The specific rate of total product formation qp,total (U (gcdw)-1 h-1) was quantified as the amount of total active enzyme (i.e. intracellular plus secreted) produced per gram of cell dry weight (cdw) per hour. Using the same logic, qp,total was divided into the specific rate of product secretion qp,extra (U (gcdw)-1 h-1) (calculated from the enzyme concentration (titre) measured in the cultivation medium), and the specific rate of product retention within the cells qp,intra (U (gcdw)-1 h-1) (calculated from the enzyme concentration (titre) measured inside the cells) (Fig. 2). This result section refers only to the production phase of the performed processes and time 0 denotes the start of this phase (initiation of the methanol feed).

Fig. 2
figure 2

Quantification of intra- and extracellular recombinant protein. Recombinant protein (dark grey circles) folding and maturation takes place in the endoplasmic reticulum. Mature protein is then translocated into the Golgi apparatus and subsequently encapsulated in vesicles and secreted to the extracellular environment. Concentrations of the enzyme inside the cells cp,intra (U l−1) and in the supernatant cp,extra (U l−1) are quantified as enzyme activity per litre of culture volume. Specific rate of intracellular retention qp,intra (U (gcdw)−1 h−1) represents the activity of product per gram cdw per hour that is retained within the maturation and secretory machinery inside the cell. The specific rate qp,extra (U (gcdw)−1 h−1) corresponds to the activity of secreted product (extracellular enzyme) per gram of cdw per hour

Specific growth and production rates in fedbacth cultivation

To study PGA formation, five fedbatch cultures were performed using strain ENS (Table S1) with minimal, chemically well-defined medium at different set points determining different specific growth rates (μset) during the production phase. Both the evolution of specific productivity (qp) during the time course of cultivation and the relationship between production and growth were studied in detail.

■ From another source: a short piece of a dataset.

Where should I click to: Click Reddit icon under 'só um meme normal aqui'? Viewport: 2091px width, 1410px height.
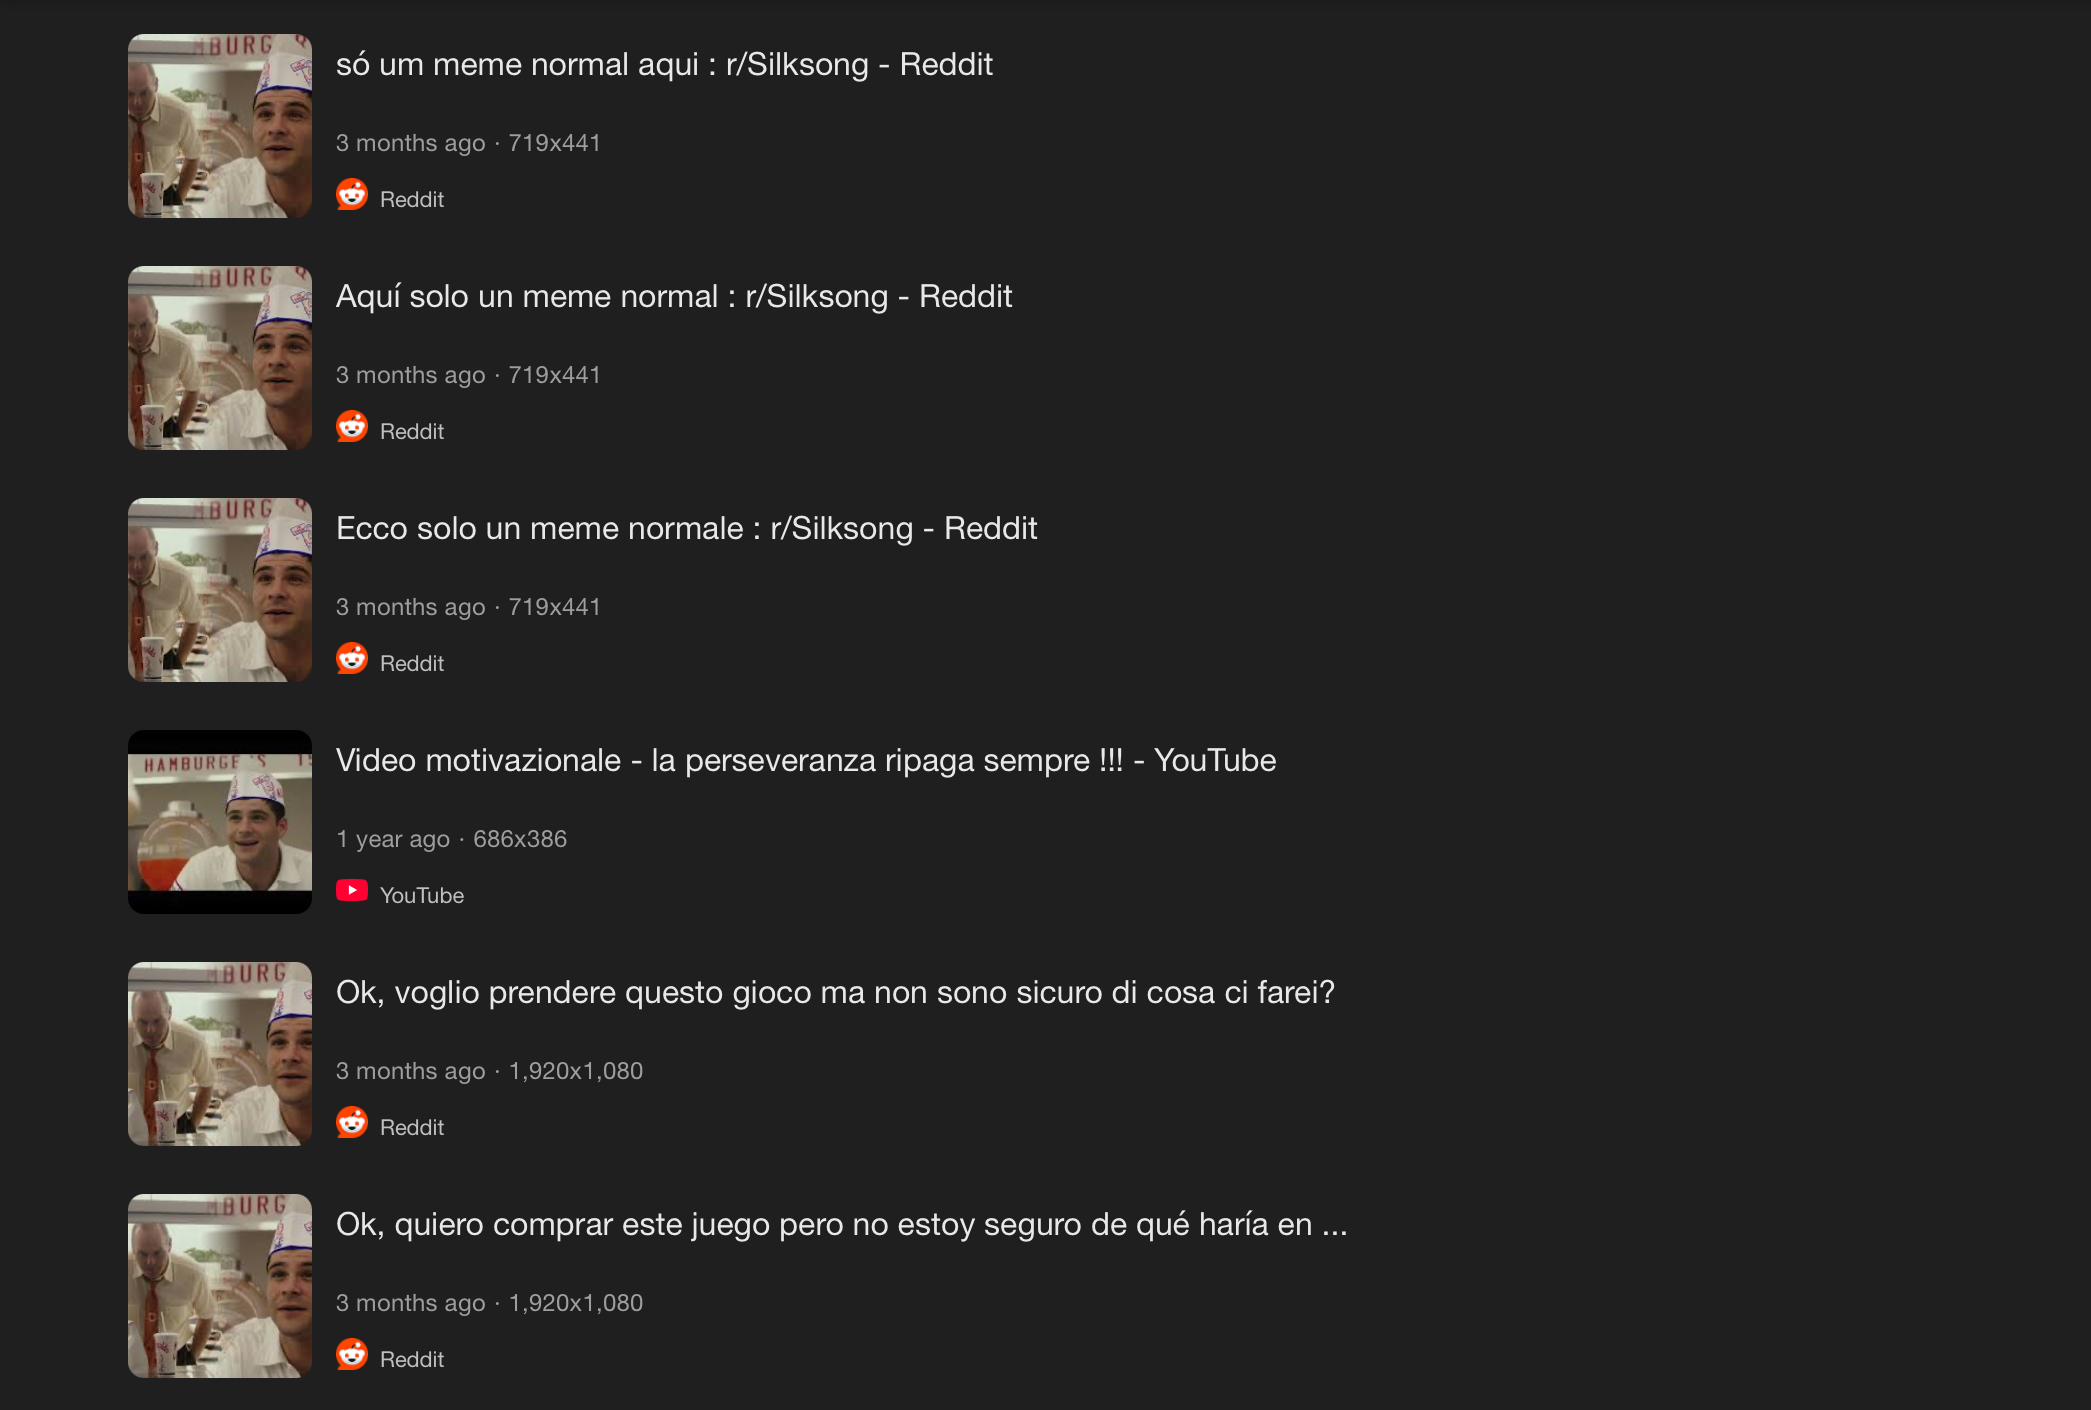pos(352,194)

The product formation kinetics of pAOX1-controlled protein production is usually bell-shaped, with an optimum specific growth rate with methanol (typically 10–25% of the maximum specific growth rate with methanol) that results in the highest specific productivity (Looser et al. 2015). Therefore, cultivations in the present study were performed at different specific growth rates μset, namely 7.3%, 11.5%, 15.4%, 17.5%, and 23% of μmax (cultivations ENS-A, B, C, D, E), which were maintained by exponentially increasing feeding of methanol.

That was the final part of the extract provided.